# Antena para emisor de FM + Fuente estabilizada



## Jorf (Mar 31, 2006)

Hola, recién terminé un emisor de FM que anda bastante bien, usa un solo transistor por lo que no tiene una excelente calidad de sonido pero alcanza. Usando una antena telescopica comun alcan una emision de 50 metros desde el interior de la casa. Ahora quiero probar con un dipolo. El tema es como fabricarlo, e visto unos que es un simple cañito de aluminio agarrado a la mitad y otro que es cerrado, a ambos le llega el cable coaxil. El filamento centarl lo conecto a la salida de ante del emisor y la malla al menos o a tierra? Leí muchas páginas pero no tengo bien en claro todabía.


Otra, de fondo se escucha una oscilación que creería que puede ser la fuente, algún circuito de una fuente para FM. Necesito 12 o 13 volt estabilizados. Creo haber visto una hace mucho en pablin pero no la encuentro...


Gracias!!!


----------



## pepepuerto (Mar 31, 2006)

Hola Jorf. si solo tiene un transistor , es un merito , si la antena es telescopica ,influye mucho el largo, dependiendo de la frecuencia, usa una colocandola en el centro, de una chapa de unos 30cm X 30cm, te mando unas paginas, espero te ayuden, suerte un saludo
http://www.monografias.com/trabajos6/ante/ante.shtml
http://www.pablin.com.ar/electron/circuito/instlab/fuente57/index.htm
http://www.unicrom.com/Tut_reg_con_zener.asp


----------



## JUANZ (Mar 31, 2006)

Hola. Podrías poner el esquema de este emisor de FM? Gracias

Saludos
JUAN


----------



## Jorf (Mar 31, 2006)

La fuente que yo utilizo es con un 7812, con sus respectivos capacitores de entrada y salida, pero sin embargo el rizado permanece... Veré de agregarle más capacitores, voy a probar con uno de 6800 micros a ver que le parece. Aunque ya probé un poco y me baja el voltaje de 12 a 8 Volt. Pregunto, como se conecta un capacitor electrolítico en la fuente?
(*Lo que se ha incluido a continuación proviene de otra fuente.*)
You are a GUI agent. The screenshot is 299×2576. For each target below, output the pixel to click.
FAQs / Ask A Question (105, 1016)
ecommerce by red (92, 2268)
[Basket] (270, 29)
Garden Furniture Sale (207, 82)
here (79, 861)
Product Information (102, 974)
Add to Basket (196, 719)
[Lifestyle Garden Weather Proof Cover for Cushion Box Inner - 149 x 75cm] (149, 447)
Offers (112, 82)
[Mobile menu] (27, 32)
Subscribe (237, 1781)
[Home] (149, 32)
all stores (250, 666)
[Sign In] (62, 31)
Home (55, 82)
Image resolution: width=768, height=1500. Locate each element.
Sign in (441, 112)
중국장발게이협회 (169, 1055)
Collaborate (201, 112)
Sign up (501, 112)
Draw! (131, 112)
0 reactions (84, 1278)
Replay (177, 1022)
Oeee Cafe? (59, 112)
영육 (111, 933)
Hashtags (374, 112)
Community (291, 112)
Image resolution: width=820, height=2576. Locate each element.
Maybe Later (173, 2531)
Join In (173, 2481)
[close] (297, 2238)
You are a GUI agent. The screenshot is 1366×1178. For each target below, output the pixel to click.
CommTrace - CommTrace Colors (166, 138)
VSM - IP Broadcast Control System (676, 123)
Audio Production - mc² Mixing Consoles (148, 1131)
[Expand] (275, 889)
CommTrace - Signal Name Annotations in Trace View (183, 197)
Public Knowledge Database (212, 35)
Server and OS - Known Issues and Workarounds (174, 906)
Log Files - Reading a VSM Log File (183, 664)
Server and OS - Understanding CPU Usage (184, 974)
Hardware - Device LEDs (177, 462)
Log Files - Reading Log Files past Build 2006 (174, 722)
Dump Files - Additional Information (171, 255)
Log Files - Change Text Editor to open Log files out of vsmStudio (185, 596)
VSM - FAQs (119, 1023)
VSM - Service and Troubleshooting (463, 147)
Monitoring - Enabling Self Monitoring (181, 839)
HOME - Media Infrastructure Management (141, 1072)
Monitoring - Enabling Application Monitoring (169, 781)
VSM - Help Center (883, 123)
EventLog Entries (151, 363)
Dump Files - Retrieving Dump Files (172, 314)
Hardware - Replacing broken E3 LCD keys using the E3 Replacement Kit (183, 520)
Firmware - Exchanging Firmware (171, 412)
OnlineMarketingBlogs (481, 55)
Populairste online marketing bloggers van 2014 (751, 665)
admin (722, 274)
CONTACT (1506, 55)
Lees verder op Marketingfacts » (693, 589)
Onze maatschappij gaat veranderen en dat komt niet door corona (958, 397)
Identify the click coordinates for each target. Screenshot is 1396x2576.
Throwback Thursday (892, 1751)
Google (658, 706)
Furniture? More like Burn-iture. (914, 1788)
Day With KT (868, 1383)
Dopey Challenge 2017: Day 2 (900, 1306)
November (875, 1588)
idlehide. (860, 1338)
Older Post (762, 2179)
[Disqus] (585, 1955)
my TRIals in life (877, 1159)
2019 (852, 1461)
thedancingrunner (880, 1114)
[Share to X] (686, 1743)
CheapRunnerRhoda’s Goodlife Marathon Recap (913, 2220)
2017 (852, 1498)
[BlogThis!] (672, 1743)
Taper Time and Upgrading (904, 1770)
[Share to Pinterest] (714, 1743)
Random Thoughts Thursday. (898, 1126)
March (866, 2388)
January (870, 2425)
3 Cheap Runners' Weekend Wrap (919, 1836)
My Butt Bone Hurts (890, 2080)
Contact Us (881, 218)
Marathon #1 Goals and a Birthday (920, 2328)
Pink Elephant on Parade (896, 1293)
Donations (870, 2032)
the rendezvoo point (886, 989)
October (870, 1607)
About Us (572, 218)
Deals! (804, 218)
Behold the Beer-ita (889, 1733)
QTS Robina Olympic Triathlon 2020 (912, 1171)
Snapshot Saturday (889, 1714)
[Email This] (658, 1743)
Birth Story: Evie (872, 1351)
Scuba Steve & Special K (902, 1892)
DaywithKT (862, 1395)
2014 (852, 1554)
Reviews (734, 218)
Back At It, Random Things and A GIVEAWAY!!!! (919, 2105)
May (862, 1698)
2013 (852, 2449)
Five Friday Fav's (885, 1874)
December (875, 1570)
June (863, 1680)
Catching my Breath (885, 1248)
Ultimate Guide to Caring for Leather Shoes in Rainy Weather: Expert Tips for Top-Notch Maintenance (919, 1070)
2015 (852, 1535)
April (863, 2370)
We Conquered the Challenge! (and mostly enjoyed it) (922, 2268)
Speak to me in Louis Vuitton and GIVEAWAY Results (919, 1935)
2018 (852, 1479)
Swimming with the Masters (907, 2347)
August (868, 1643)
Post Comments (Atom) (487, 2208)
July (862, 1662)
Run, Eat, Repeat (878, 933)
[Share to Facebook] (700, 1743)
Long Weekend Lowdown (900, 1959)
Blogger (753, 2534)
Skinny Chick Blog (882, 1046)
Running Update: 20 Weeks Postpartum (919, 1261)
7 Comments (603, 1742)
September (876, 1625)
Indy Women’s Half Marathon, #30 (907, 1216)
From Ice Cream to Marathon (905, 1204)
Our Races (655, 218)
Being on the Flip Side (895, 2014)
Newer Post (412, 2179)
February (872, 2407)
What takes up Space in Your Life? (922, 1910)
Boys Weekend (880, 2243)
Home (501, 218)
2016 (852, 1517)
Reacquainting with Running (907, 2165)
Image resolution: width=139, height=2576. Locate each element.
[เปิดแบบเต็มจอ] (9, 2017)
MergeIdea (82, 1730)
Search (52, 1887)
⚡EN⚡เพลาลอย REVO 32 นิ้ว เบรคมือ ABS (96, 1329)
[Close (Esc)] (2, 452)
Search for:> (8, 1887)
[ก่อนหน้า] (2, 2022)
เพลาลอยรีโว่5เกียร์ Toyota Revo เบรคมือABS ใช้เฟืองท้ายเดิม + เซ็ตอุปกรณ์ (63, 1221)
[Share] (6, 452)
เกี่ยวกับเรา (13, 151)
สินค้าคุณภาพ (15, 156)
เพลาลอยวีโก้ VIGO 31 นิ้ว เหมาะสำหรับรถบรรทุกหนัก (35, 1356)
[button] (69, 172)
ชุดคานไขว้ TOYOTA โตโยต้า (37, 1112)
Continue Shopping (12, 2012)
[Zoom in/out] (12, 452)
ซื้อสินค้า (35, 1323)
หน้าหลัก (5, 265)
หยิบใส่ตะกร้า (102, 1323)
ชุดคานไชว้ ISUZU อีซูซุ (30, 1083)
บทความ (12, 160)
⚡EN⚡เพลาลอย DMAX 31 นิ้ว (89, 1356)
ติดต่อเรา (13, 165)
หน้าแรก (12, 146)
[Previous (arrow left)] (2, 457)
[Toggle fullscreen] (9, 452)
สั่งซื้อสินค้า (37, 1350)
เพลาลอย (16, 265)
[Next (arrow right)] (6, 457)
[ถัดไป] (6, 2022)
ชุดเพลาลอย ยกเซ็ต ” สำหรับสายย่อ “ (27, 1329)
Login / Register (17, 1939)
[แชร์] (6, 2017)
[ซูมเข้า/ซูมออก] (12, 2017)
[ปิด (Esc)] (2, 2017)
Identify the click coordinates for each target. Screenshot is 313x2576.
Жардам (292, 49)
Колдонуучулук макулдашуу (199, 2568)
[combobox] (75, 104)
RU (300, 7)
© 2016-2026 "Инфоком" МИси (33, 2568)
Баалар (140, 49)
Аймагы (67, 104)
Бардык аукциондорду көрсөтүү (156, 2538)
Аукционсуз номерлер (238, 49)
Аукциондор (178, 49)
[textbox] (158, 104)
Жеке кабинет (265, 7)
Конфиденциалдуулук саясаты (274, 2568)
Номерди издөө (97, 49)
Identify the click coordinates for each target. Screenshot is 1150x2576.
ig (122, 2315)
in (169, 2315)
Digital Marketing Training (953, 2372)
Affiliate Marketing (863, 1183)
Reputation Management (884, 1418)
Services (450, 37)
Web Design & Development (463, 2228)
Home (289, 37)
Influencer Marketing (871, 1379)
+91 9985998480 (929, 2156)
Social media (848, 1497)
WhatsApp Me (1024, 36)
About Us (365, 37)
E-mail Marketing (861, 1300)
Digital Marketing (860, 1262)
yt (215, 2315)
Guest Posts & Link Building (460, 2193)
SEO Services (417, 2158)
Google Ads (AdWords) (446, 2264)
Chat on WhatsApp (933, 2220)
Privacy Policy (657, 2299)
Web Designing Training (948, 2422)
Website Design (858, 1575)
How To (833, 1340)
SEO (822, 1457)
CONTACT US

El mas al menos y el menos al mas o al revés, estoy confundido.

El circuito que armé es el de electronica2000 que dice emitir hasta 2Km, cosa que dudo mucho. Lo que si hice la plaqueta impresa, porque intenté en una placa universal pero no andubo bien.


----------



## pepepuerto (Mar 31, 2006)

Hola, por tu ultima pregunta, creo que debes leer mas electronica  ( no te enfades ) te mando unas paginas para que te entretengas en leerlas , los condensadores electroliticos son los que tienen polaridad, el positivo ,al positivo ,suerte y saludos 
http://cajon.webcindario.com/CURSO.htm
http://www.pablin.com.ar/electron/index.htm


----------



## Jorf (Mar 31, 2006)

No me enfado pero te cuento, hay dos cosas que nunca me puedo acordar, las aprendo en el momento pero me olvido. Una vez vi un capacitor de estos puesto al reves y de ahí siempre me confundo y otra, viste la representación de los capacitores electrolíticos en un plano, es un cuerpo grande y otro mas chiquito, nunca me acuerdo cual es el mas y el menos!!! Al igual que cuando es una cara pintada del simbolito y otra no, también me confundo... Y bué, son cosas pendientes que NUNCA me pude acordar, debe ser un trauma.


----------